In arrow
, can create schema
by map just as below my_schema_1
.
I want to create my_schema_2
, the schema type to double
or string
accoring varible type,
but the my_schema_2 list value sequence not match width the name of csv file sample.csv
,
So arrow_data_2 %>% as.data.frame()
failed . How to fix it ? Thanks!
library(tidyverse)
library(arrow)
library(lubridate)
data(lakers)
create file sample.csv
write.csv(lakers,"sample.csv",row.names = FALSE)
create my_schema_1
and following process successed
my_schema_1 <- schema(
purrr::map(names(lakers),
~ Field$create(name=.x,type = string()))
)
arrow_data_1 <- arrow::open_csv_dataset('sample.csv',schema = my_schema_1,skip =1)

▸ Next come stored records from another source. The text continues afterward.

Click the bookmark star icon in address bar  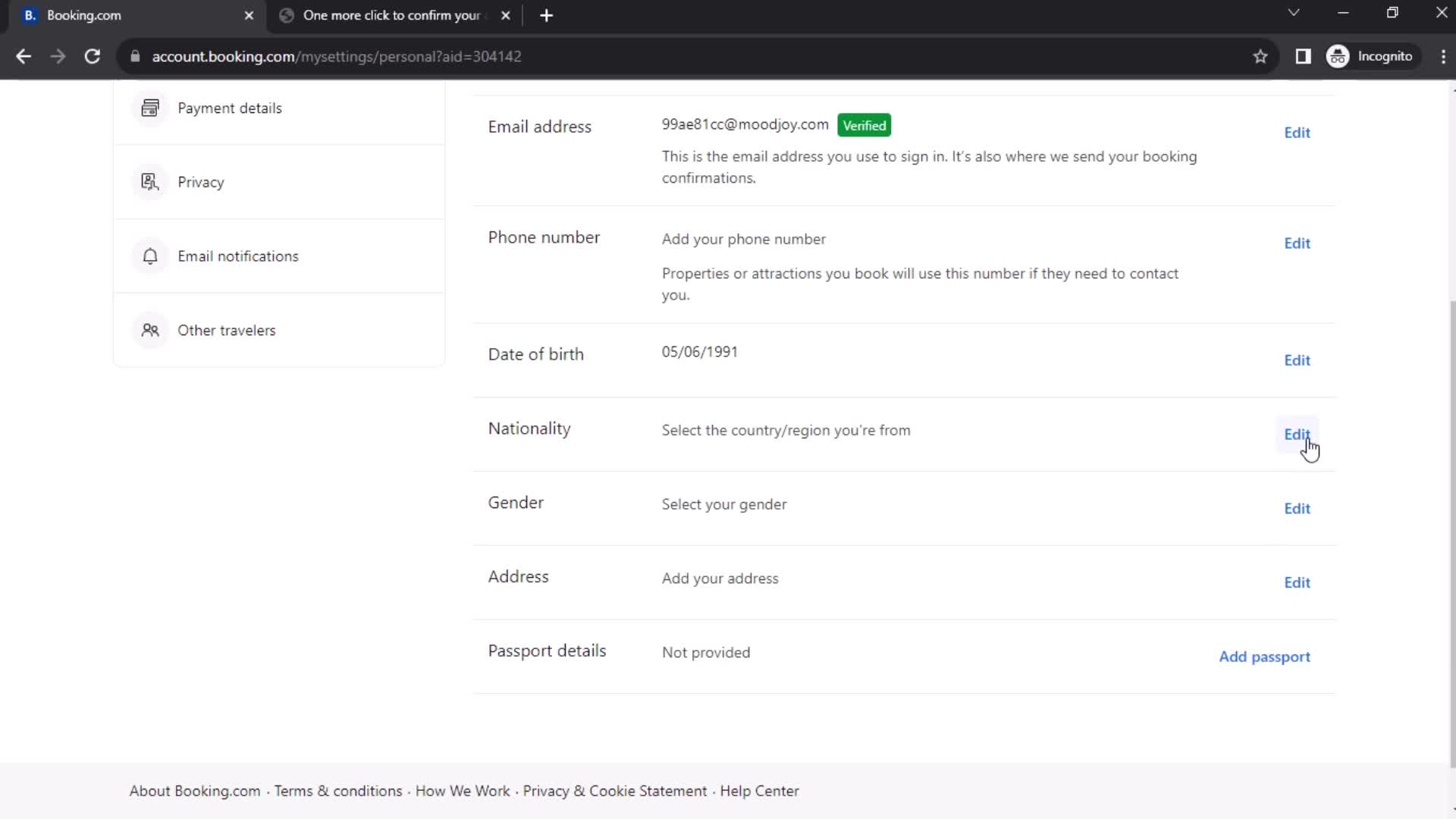[x=1261, y=56]
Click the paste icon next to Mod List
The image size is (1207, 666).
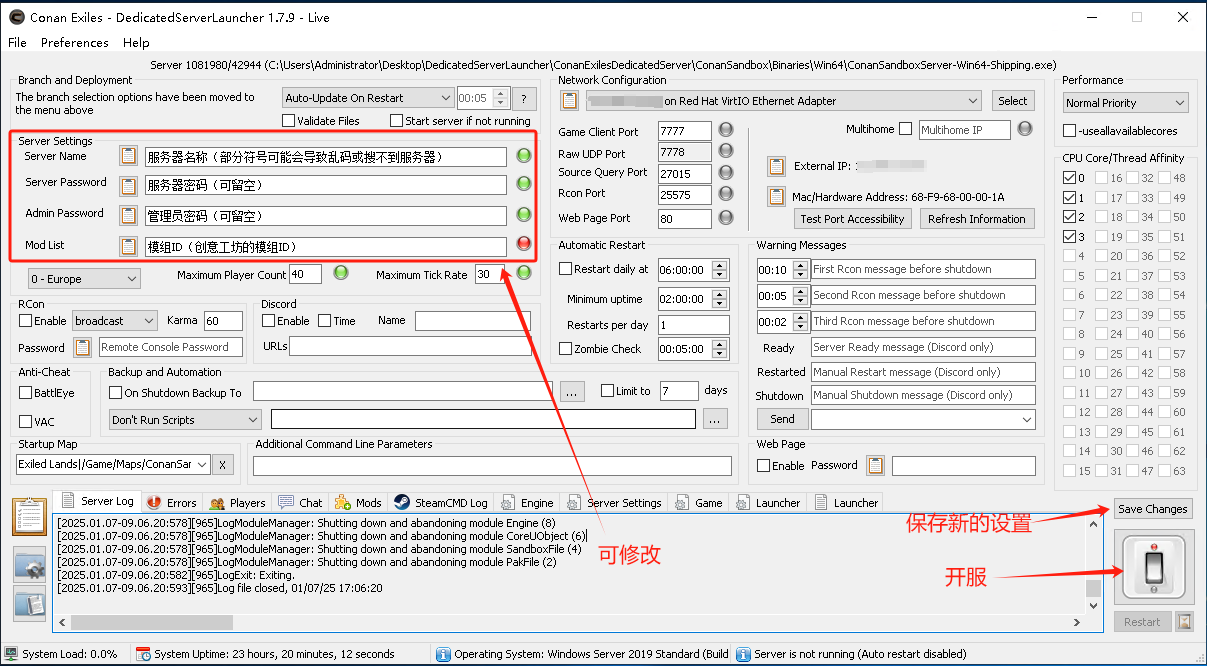click(x=128, y=246)
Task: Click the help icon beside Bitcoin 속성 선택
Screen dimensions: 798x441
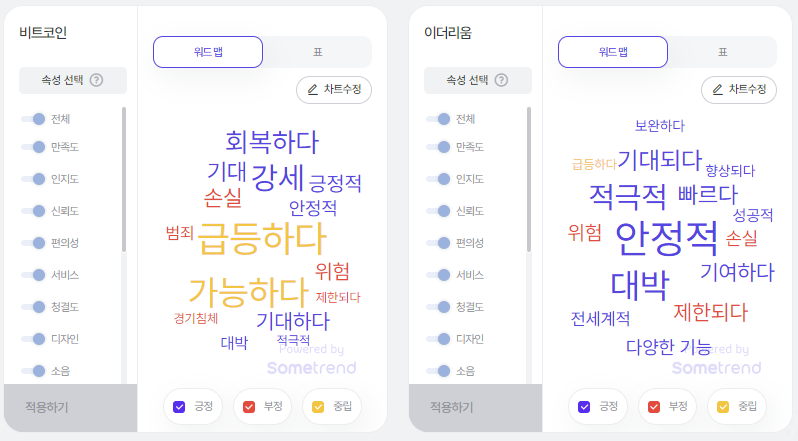Action: (96, 80)
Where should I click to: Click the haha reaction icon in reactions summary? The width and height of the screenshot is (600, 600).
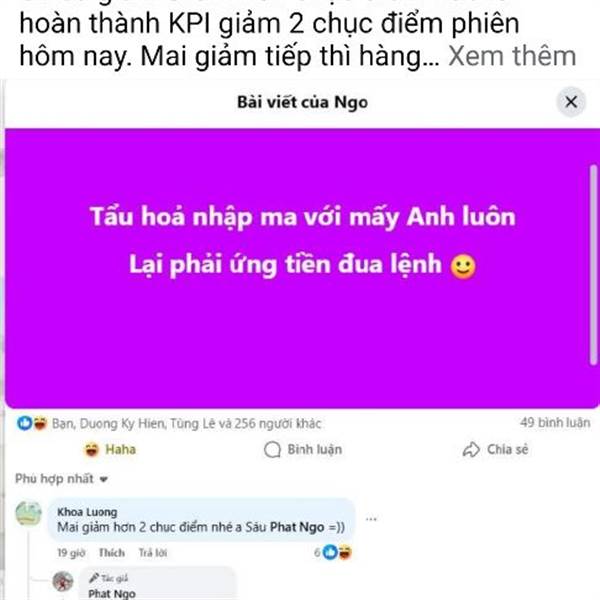40,423
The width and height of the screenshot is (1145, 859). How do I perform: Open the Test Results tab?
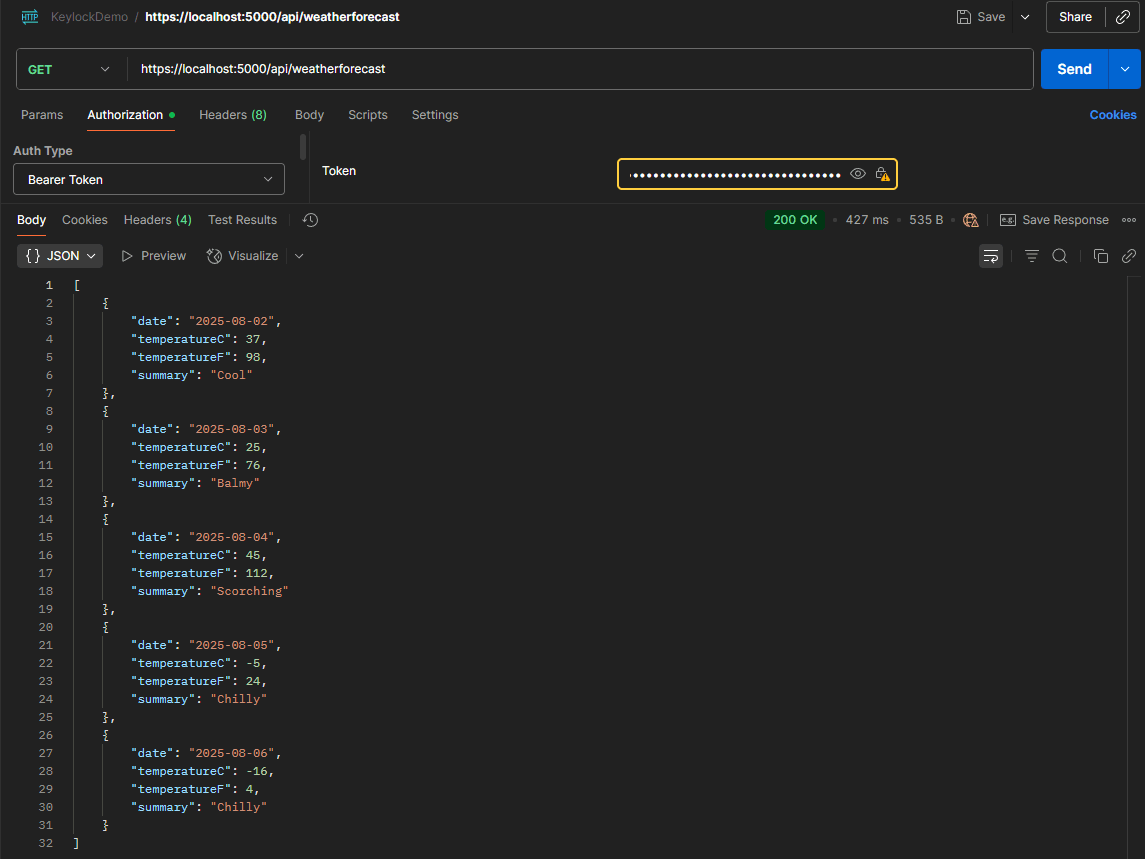pos(242,219)
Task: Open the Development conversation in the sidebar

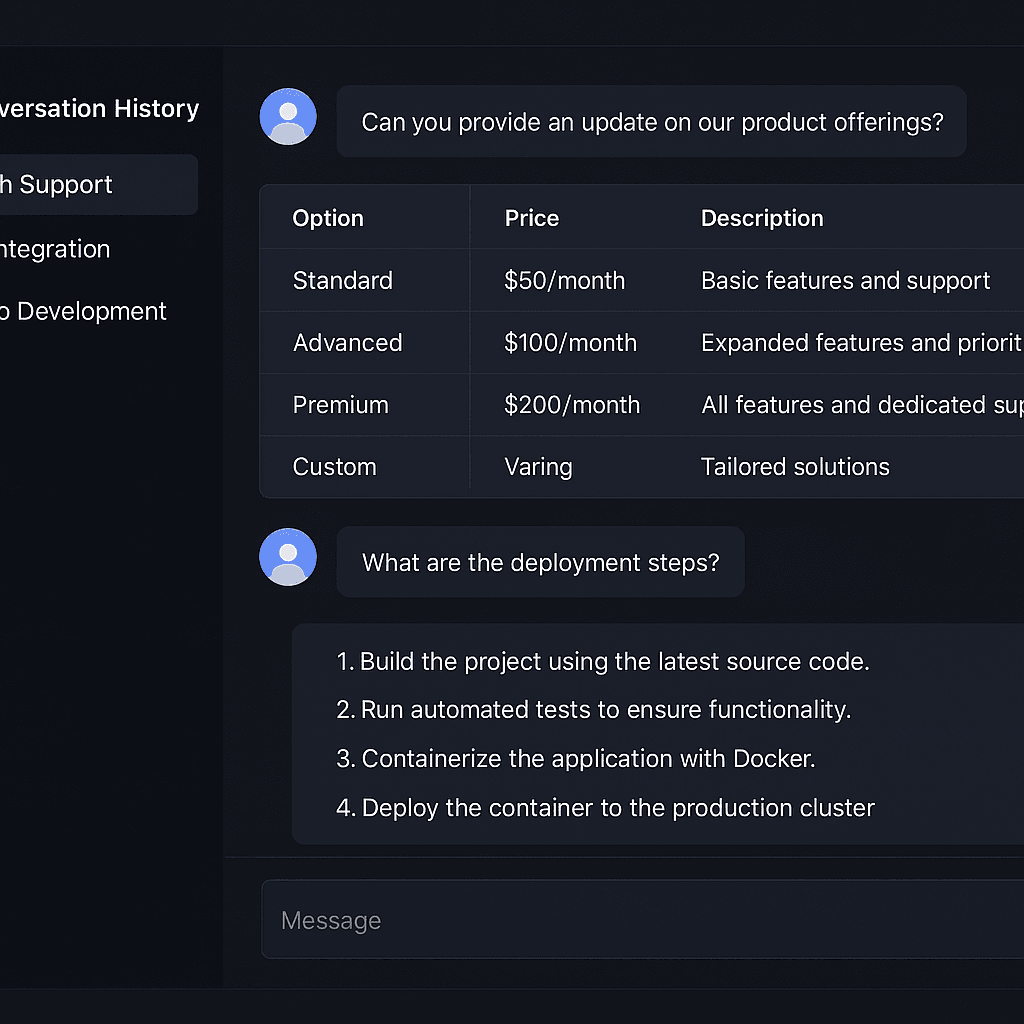Action: coord(85,311)
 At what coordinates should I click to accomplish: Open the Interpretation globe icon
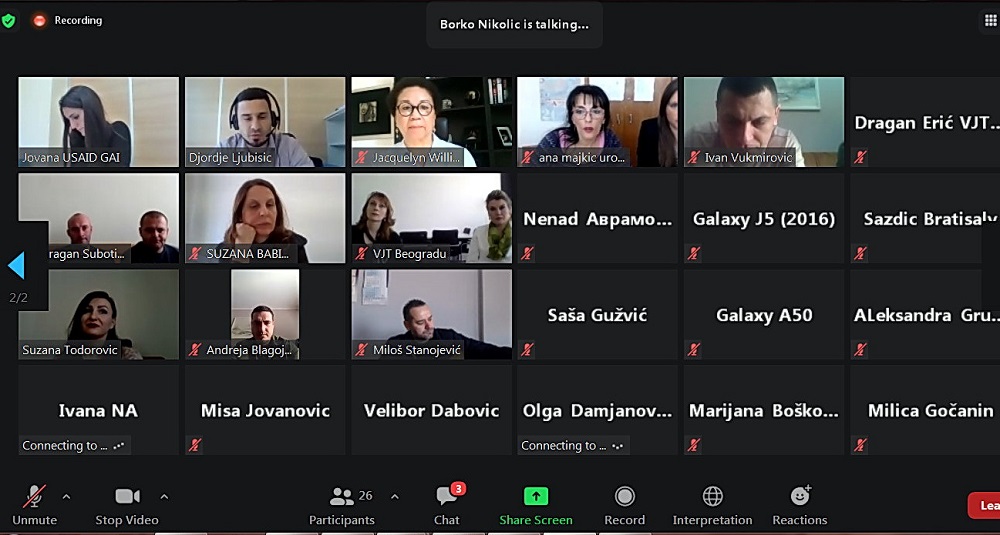[712, 496]
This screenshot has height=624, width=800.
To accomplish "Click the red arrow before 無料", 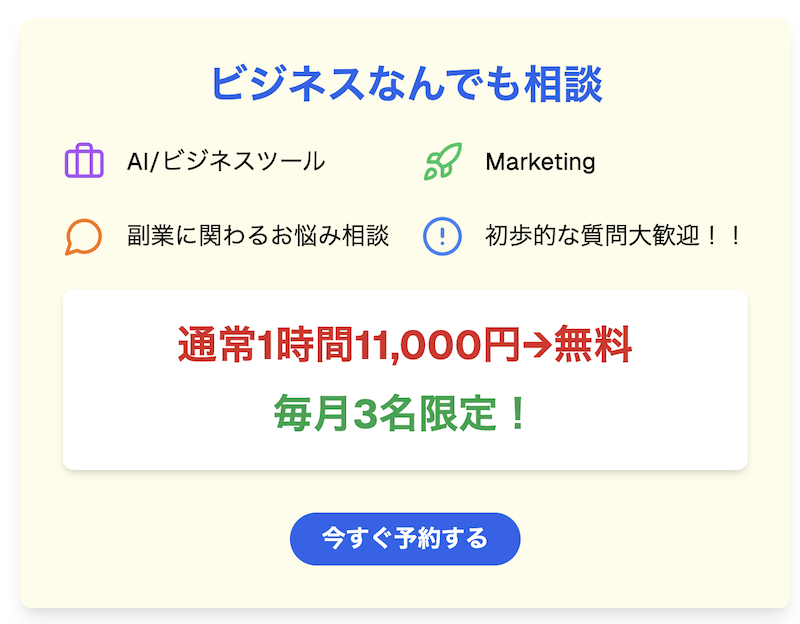I will [538, 345].
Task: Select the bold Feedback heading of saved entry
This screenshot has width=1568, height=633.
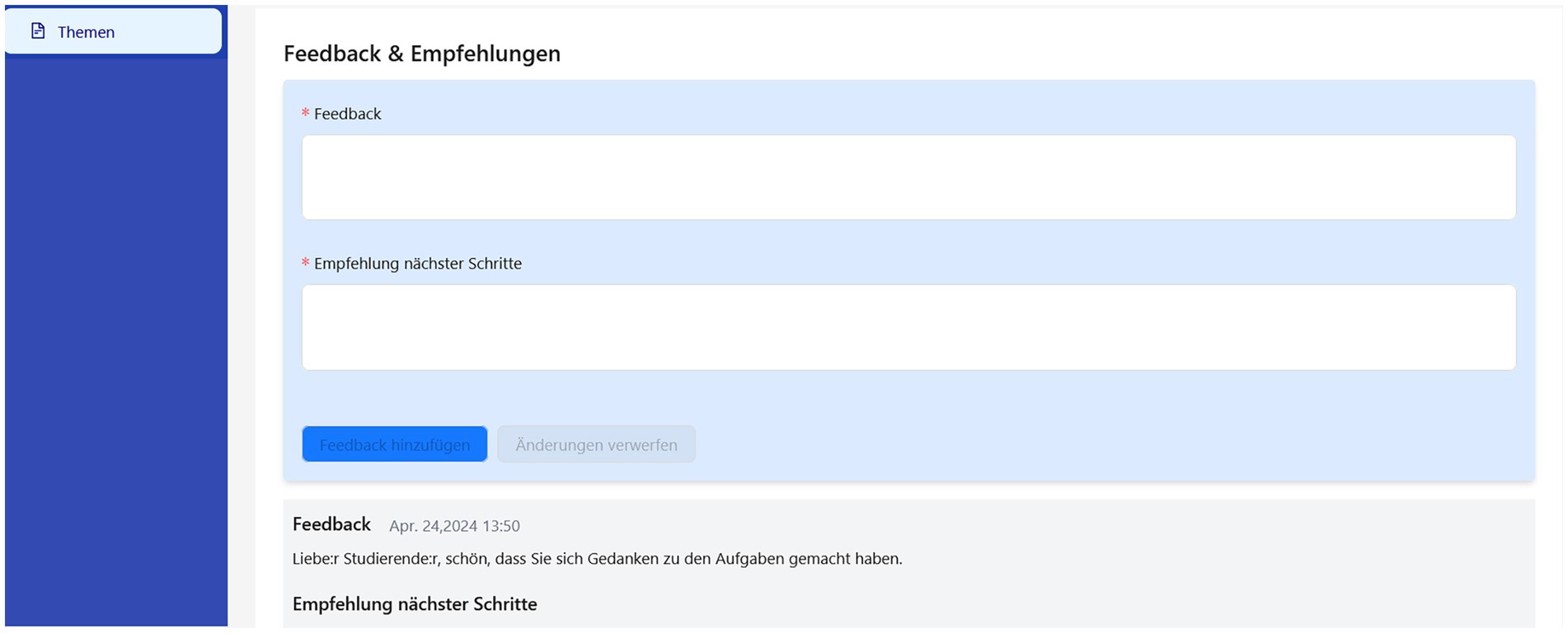Action: (331, 524)
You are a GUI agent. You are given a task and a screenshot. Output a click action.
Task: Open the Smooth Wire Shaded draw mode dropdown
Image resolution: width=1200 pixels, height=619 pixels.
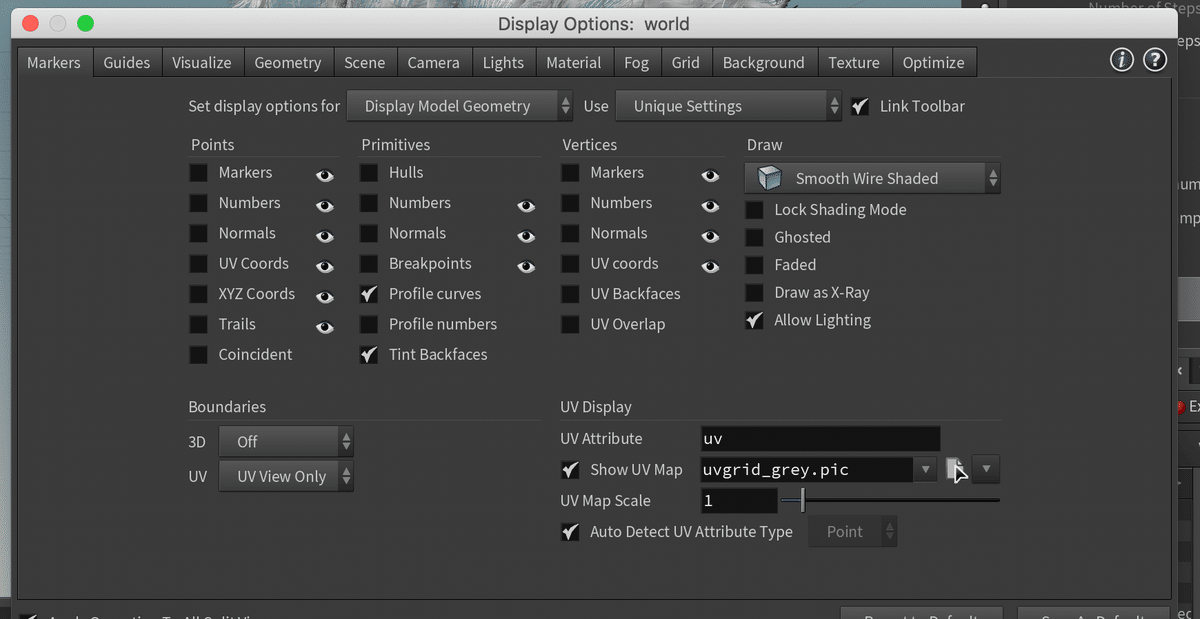[x=872, y=179]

arrow_data_1 %>% as.data.frame()
create my_schema_2
and arrow_data_2 %>% as.data.frame()
failed,
cause the value sequence in my_schema_2
not match with the names of sample.csv
my_schema_2 <- schema(
c(purrr::map(lakers %>% sapply(.,is.numeric) %>% which() %>% names(),
~ Field$create(name=.x,type = double())),
purrr::map(lakers %>% sapply(.,is.character) %>% which() %>% names(),
~ Field$create(name=.x,type = string()))
)
)
arrow_data_2 <- arrow::open_csv_dataset('sample.csv',schema = my_schema_2,skip=1)
arrow_data_2 %>% as.data.frame()
Another way to create schema_2
is to use a loop, which preserves the order of the variables.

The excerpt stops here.